Tuesday, 20 October 2009
During the weekend of the 10th October we felled an ash tree to continue the process of bringing the ash back into coppiced rotation (as outlined in our felling licence from the Forestry Commission).
We also walked the perimeter to check for loose and broken overhanging branches. Nothing was found.
Sunday, 27 September 2009
Our friend Chris came over for tea during the morning, bringing Jack the dog with her. Chris brought Tunnocks with her, too – yummy!
We spent some time looking at where we want to start coppicing at the end of October, and have decided that a good place would be toward the north side, about half way along.
We also had a walk around the outside and took photos of the black bryony.
Sunday, 19 July 2009
The morning promised to stay wet, but after an early shower or two the wind picked up slightly and the sun came out. The extra bit of warmth provided by the sunshine soon had the silver washed fritillaries on the wing (picture on the left). There were plenty of other butterflies, too - among them we saw red admirals.
The ash we felled earlier this year has bounced back with lots of new shoots - some of which are now about 1 metre high, and hopefully, will soon be out of reach of browsing roe deer.
We also have Enchanter's Nightshade Circaea Lutetiana with its irridescent white flowers.
Saturday, 11 July 2009
It started to rain in the early evening of Friday; drizzle at first, later turning to quite heavy rain. The floor of Rainbow Wood would be getting squelchy, the trees would be getting heavy with water drops and the fire wood for our camp would be taking on the burning characteristics of damp asbestos.

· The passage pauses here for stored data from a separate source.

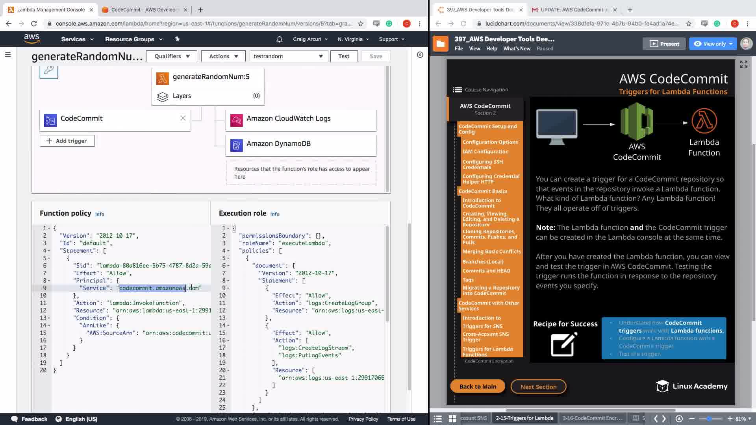
Task: Click the Add trigger button
Action: pos(67,141)
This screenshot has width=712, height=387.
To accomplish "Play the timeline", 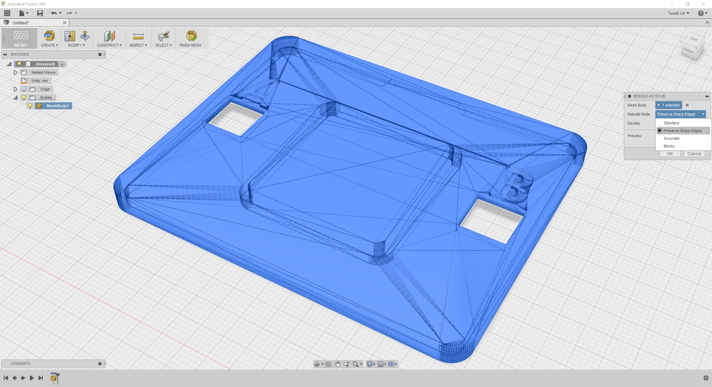I will (x=32, y=378).

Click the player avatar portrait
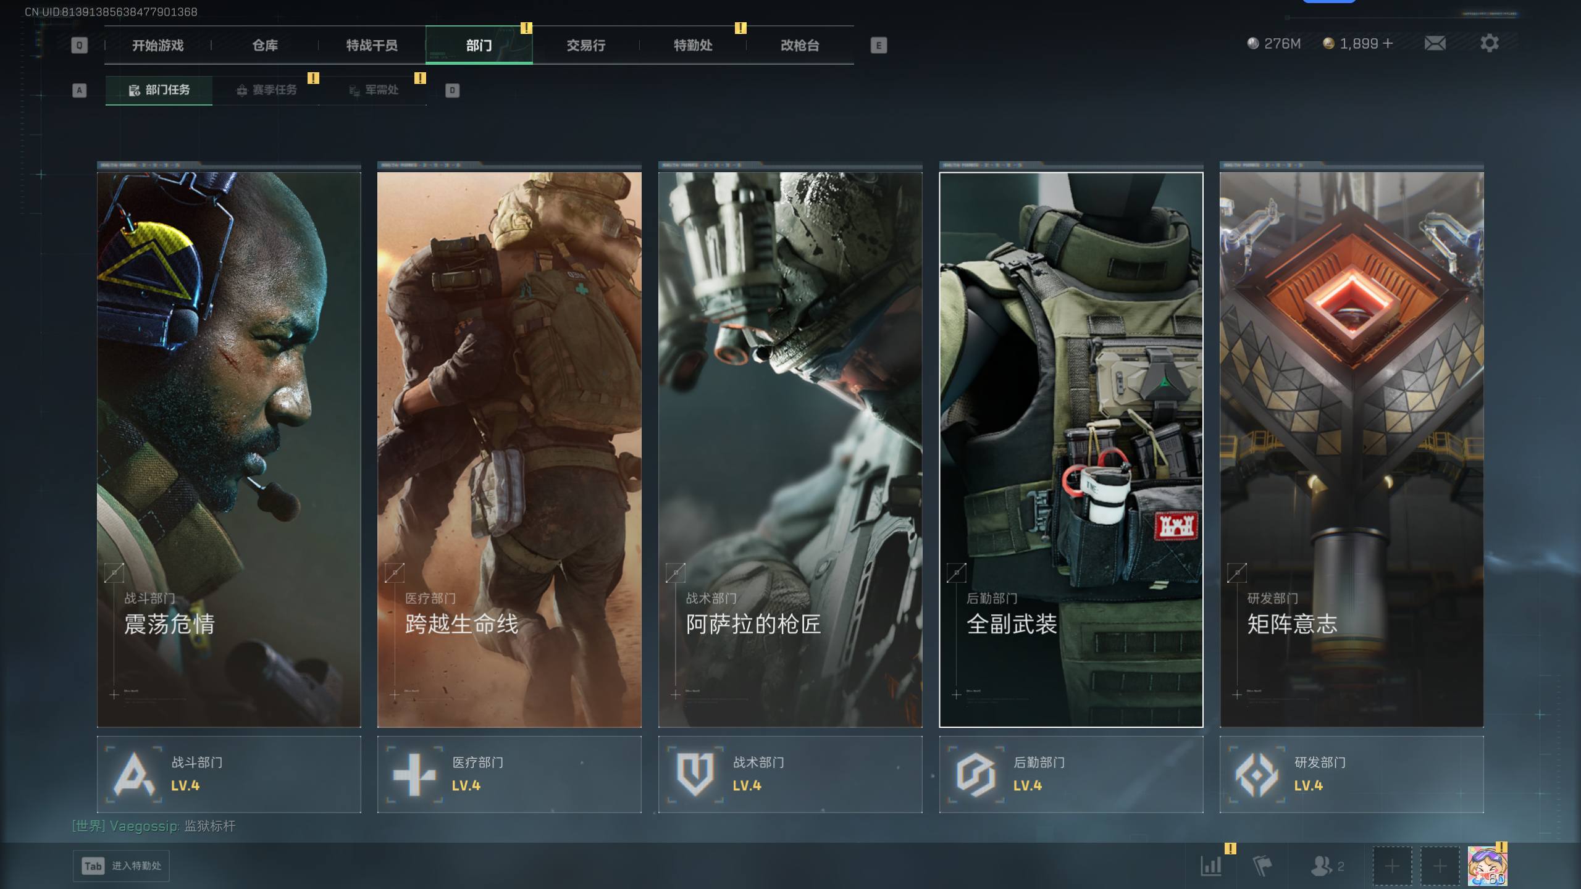(x=1487, y=866)
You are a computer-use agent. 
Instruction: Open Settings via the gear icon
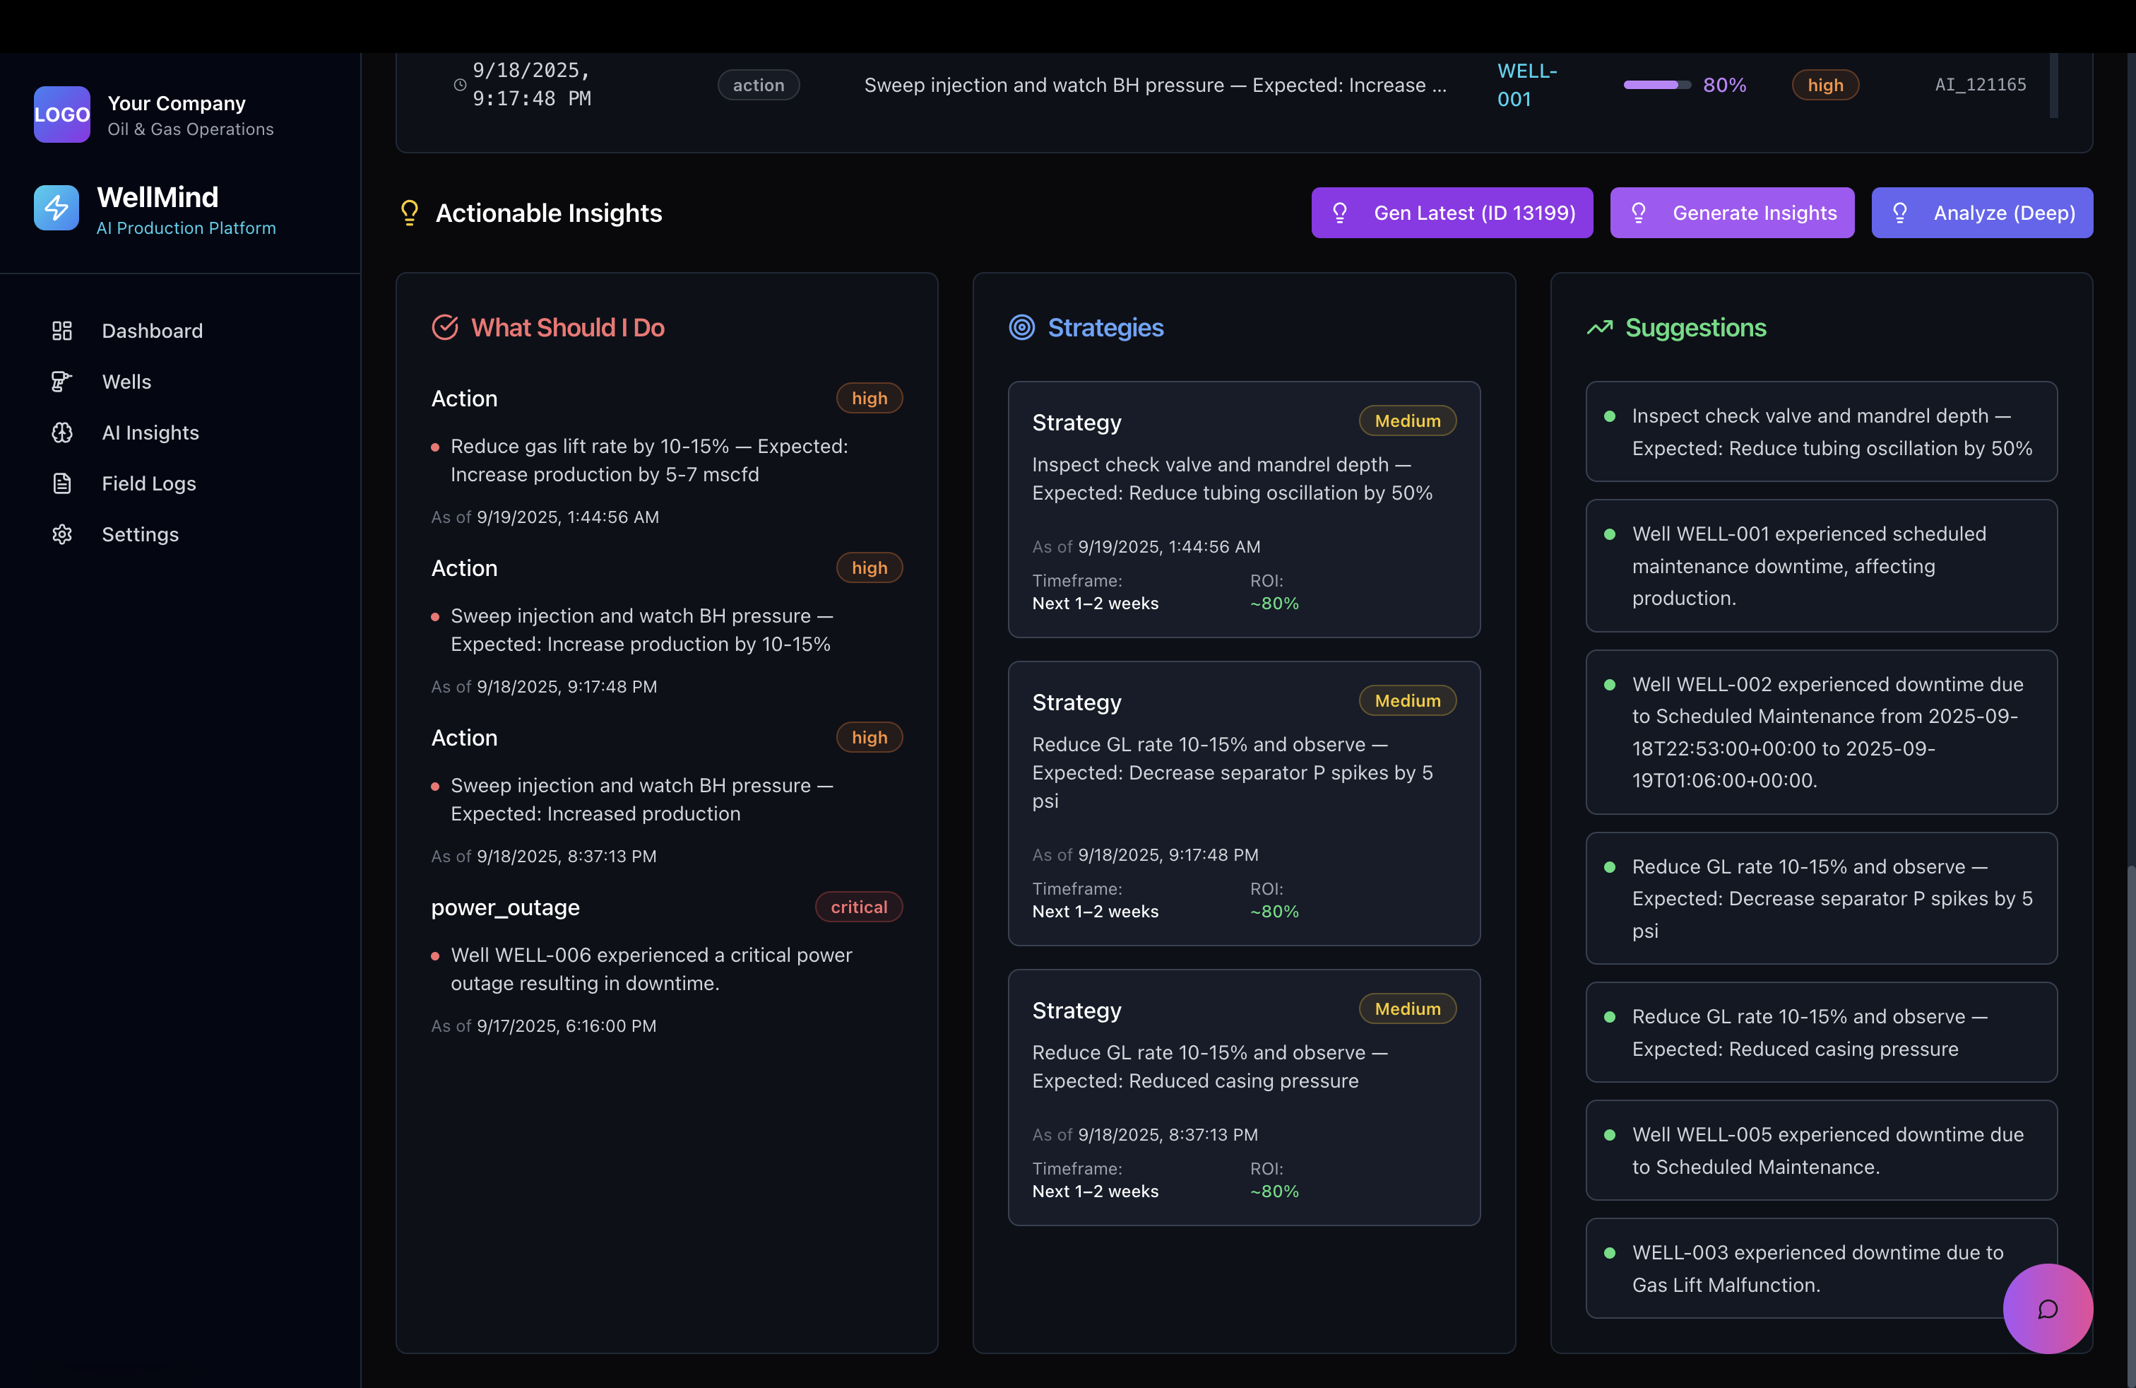point(61,533)
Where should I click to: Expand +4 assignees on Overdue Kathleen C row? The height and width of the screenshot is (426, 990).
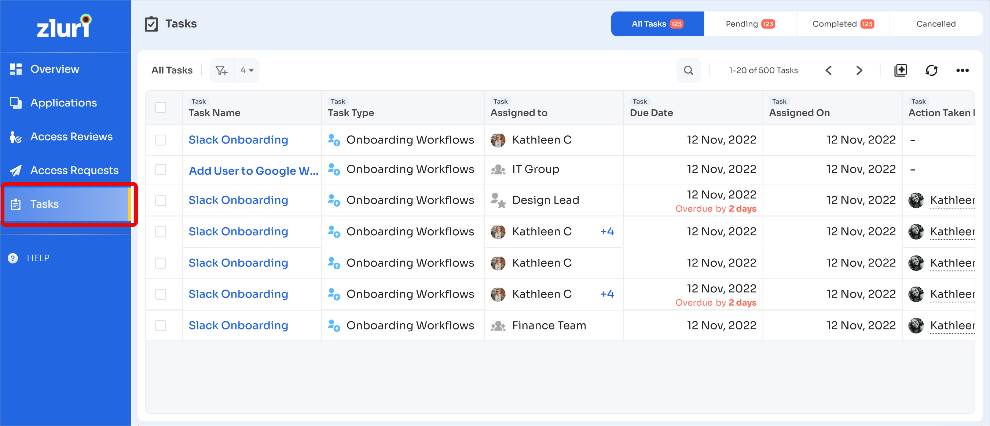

Saturday's weather didn't improve. Drizzle all day, which was occasionally relieved by heavier downpours. However, not to be defeated, Jill and I got the chainsaw out at home and finished cutting the ash we had felled earlier in the year into woodburner sized chunks. The pile grew quickly and we even managed to get it all into our wood store at the top of our garden. (Our wood store is an ancient Andersen shelter from World War II, which would have been capable of supporting a family of four during air raids.)
Monday, 29 June 2009
Sunday, 7 June 2009
While browsing someone elses blog this afternoon I came across this poem about burning logs. I rather like it, though I have seen something similar before.
Logs to burn! Logs to burn!
Logs to save the coal a turn!
Here’s a word to make you wise
When you hear the woodsman’s cries.
Beech wood fires burn bright and clear,
Hornbeam blazes too’
If the logs are kept a year
To season through and through.
Oak logs will warm you well
If they are old and dry.
Larch logs of the pine smell
But the sparks will fly.
Pine is good and so is Yew
For warmth through winter days,
But poplar and the willow too
Take long to dry or blaze.
Birch logs will burn too fast,
Alder scarce at all,
Chestnut logs are good to last
If cut in the fall
Holly logs will burn like wax –
You should burn them green.
Elm logs like a smouldering flax,
No flames to be seen.
Pear logs and apple logs
They will scent a room,
Cherry logs across the dogs
Smell like flowers in bloom.
But Ash logs all smooth and grey,
Burn them green or old,
Buy up all that come your way
They’re worth their weight in Gold!
Monday, 25 May 2009
We also have lots of damsel flies with their bright blue iridescent bodies in stark contrast to the vivid green of the leaves of this year's spring growth.
The family of blue tits nesting in our bird box have succesfully fledged this weekend, too. We didn't actually see them go, but we are pleased to have been able to provide a home for at least one family of these beautiful birds.
Last week we also discovered that we have a crab apple tree, and it's fruiting. That'll provide lots of apples for winter birds that stay in the wood.
On a slightly more disturbing note, we had someone 'visit' on Saturday night and vandalise one of the ash trees by carving a rather stupid face into the bark. They also left us their discarded food wrappers and drinks bottle. We don't mind uninvited visitors provided they respect the space we have created and respect the trees and wildlife.
The last job of the weekend was to walk the perimeter to check for wind damaged trees and overhanging branches. All was well.